Beyond What the AI Reads
Even with better context, AI-generated code is harder to review than a colleague’s because you can’t trust the author’s intent. We added a constraint: before writing any code, the agent outputs a short execution plan:
- Read the existing validator class to understand the interface
- Add a new validation method for the date range constraint
- Register the validator in the Spring config
- Update the existing test suite with two new cases
Reviewing a plan takes thirty seconds. Catching a wrong assumption in a plan saves you from reviewing five hundred lines of code built on that wrong assumption.
We also drew a hard line: the AI cannot declare a task finished until it has proven the code works. If the agent writes a test, the agent runs the test. If the test fails, the agent fixes it. The engineer reviews results, not compiler errors.
What’s Still Hard
The context layers are real work. Our steering files went through a team review that generated close to ninety comments, catching inaccuracies, removing stale information, trimming content that was burning the AI’s attention on things that didn’t matter. Two engineers led this effort over two months, and maintenance continues as the codebase evolves. Keeping the AI’s knowledge accurate is an ongoing burden, similar to documentation, except stale context produces wrong code instead of confused readers.
Context management also doesn’t fix the moments where the AI is wrong about how a system works. No amount of prompt architecture replaces domain judgment. The plan-then-execute pattern catches some bad assumptions early, but it’s not foolproof. Sometimes the plan looks right and the implementation is wrong in ways only a domain expert catches.
The numbers moved. Before we invested in context management and ran learning sessions, half to sixty percent of engineers were using AI, and most of that was casual: chatting with Gemini, running default out-of-the-box agents. After the context architecture was in place, adoption climbed above ninety percent. The nature of usage changed too.
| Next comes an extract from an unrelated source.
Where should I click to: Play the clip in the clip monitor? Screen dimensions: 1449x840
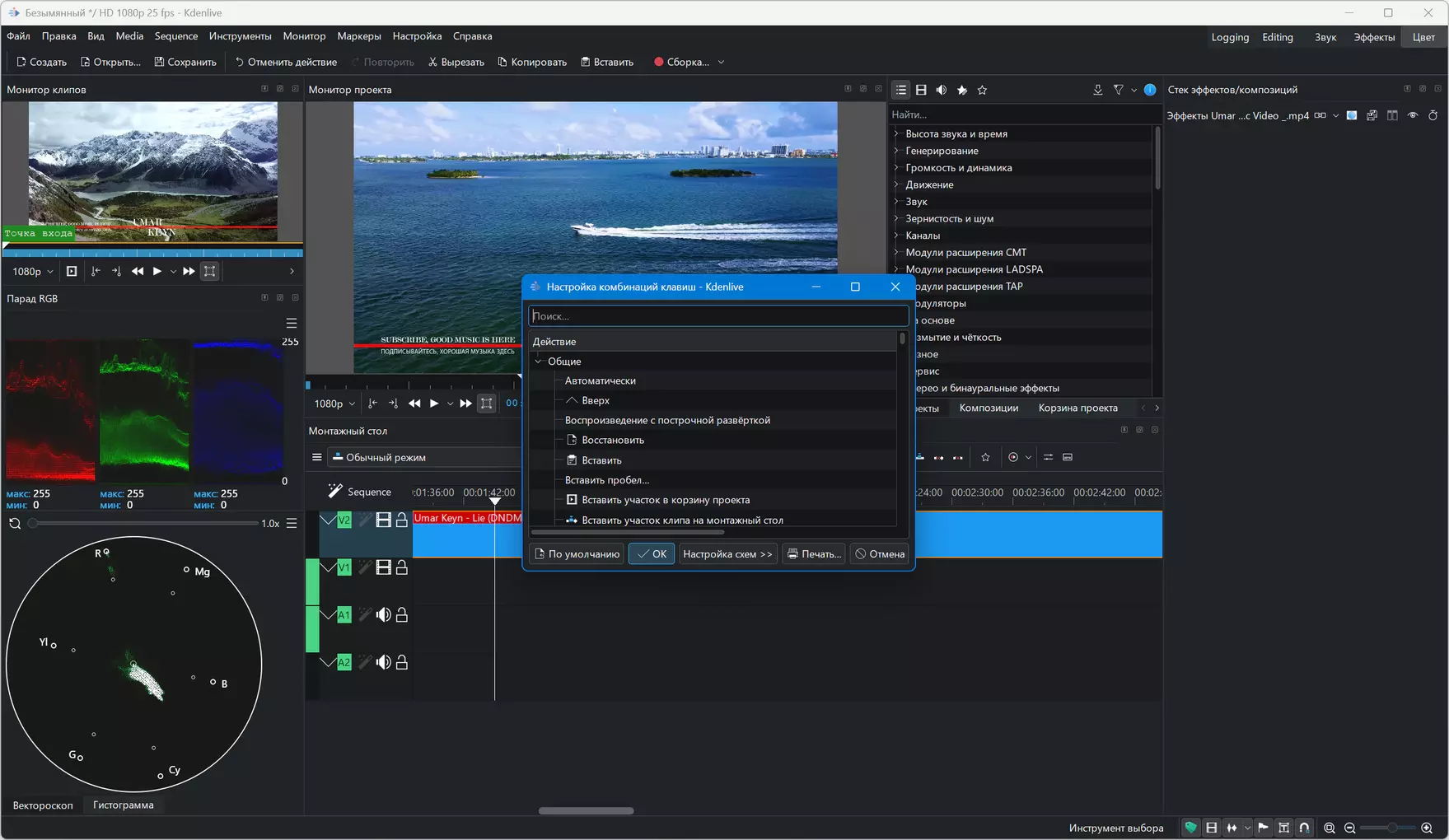(157, 271)
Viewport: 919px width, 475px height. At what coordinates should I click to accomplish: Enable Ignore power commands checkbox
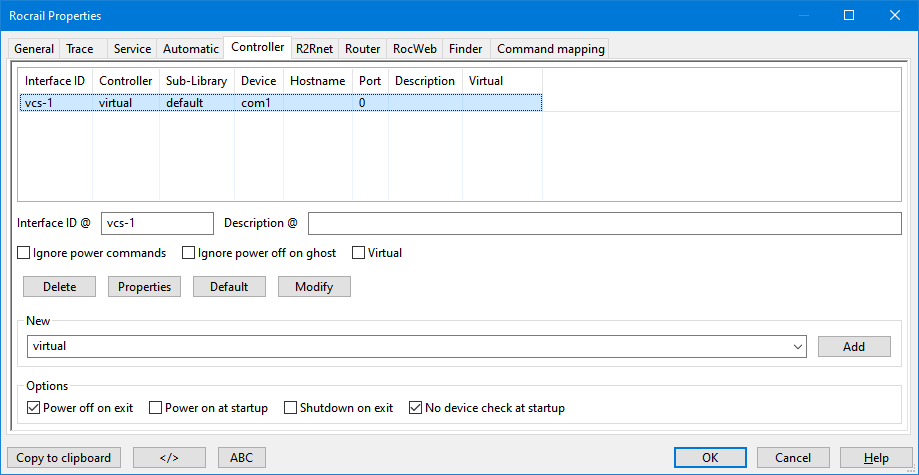coord(25,253)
Engineers started creating custom agents tailored to their feature areas, building advanced workflows with task isolation and domain-specific steering. They went from passive consumers to active authors in a single month.
There are still days where an engineer will say “I could have done this faster myself.” Sometimes that’s true. The goal was never to make AI faster on every task. It was to make the average interaction reliable enough that reaching for the tool feels natural.
Where This Applies
None of this is specific to a particular agent or model. Layered context, task isolation, environment injection, plan-before-execute: these apply whether you’re using Copilot, Cursor, or a homegrown LLM wrapper. Treat the AI’s context window as a finite engineering resource, not a dumping ground.
The anxiety around AI in software engineering is real. Most of it comes from poor tooling. A tool that hallucinates feels like an adversary. A tool that mixes up context feels like it’s not listening. Those are engineering problems with engineering solutions.
The best days with AI don’t feel like supervision. They feel like a good day of focus where the boring parts got handled.
Resources
METR, “We are Changing our Developer Productivity Experiment Design” — The controlled study finding experienced developers were 19% slower with AI tools despite believing they were faster.
Liu et al., “Lost in the Middle: How Language Models Use Long Contexts” (2023) — The research demonstrating U-shaped attention degradation in LLM context windows.